Fox and CNN. I want to hang out at that house.
Inside, the Senator didn’t stop smiling as he signed away and posed for more photos with all his adoring fans. I watched from the side wall, trying to get a fly’s perspective of this man who is becoming a huge national political force. He never once failed to say “thank you” or shake some kid’s hand. He’s very fino, educado. There’s some of that you can fake and some you can’t. That part is not faked. Maybe some of it is a political act, like some people say, but are we so cynical that we can never believe someone is just saying they’re real because they are real? When can we give the benefit of the doubt?
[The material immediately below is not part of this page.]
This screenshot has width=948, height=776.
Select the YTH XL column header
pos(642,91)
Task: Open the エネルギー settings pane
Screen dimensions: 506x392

Ladra is giving Rubio hers — for now. Yes, I’m taking a lot of freaking flack for it, but everybody knows I am about defending the process, not the parties. And maybe I am more willing to hear what he’s got to say because he’s not a shrill voice echoing the extreme slogans on either side. He’s saying a lot more lately. And he’s making more sense. Maybe, like some say, he’s being more moderate because he has to. But he’s being more moderate. Don’t we want that? And so we are going to be disdainful when we get it? Don’t worry, I’m going to see where he goes with it.
And to all those who say he is anti-immigrant, I say I don’t believe it. You have to try to open your mind to what he is saying. He says there is no way that he would support deporting 11 million people but that there can’t be amnesty for all of them because the American people do not support it. Are you listening? He is saying that we need to get the American people to support it. He is smart. And he is right. I don’t want any more cheerleaders who say nice things that sound good and aren’t going to get us anywhere. Maybe we don’t agree on all the issues — okay, there’s no maybe about it, as he swore to repeal the Affordable Healthcare Act — but he knows we have to make immigration reform more palatable to the general public. My goodness, it is so damn refreshing to hear the ugly truth from a politician.
Say what you want about the man’s darker side — and I will read the other book, the unauthorized one that was in the works when Rubio decided to preempt it and write his version — and his willingness to accept Republican nominee Mitt Romney’s ridiculous positions on immigration, just for starters. He still makes more sense than a lot of people on the two extremes on this issue and I’d rather have him working on it from the inside than not.
In any case, like it or not, we better start accepting that Rubio — whether he becomes a running mate now or later — is a force to be reckoned with. This year, next year — and for years to come.
So that’s one reason why Ladra is following him around like I’m a puppy again, like I used to follow the Grateful Dead from town to town for a very short while. Very short. Yes, I’ve come a long way from wannabe deadhead and now I want to be the nation’s foremost “Rubiologist.” (Note to self: We have to trademark that.) I told him this as he signed my book and he laughed what seemed a truly genuine, surprised laugh. Not unlike he laughed throughout the day. I think he sorta got a kick out of it.
“We can help you do that,” he said, probably half joking.
But a girl can hope and dream, can’t she?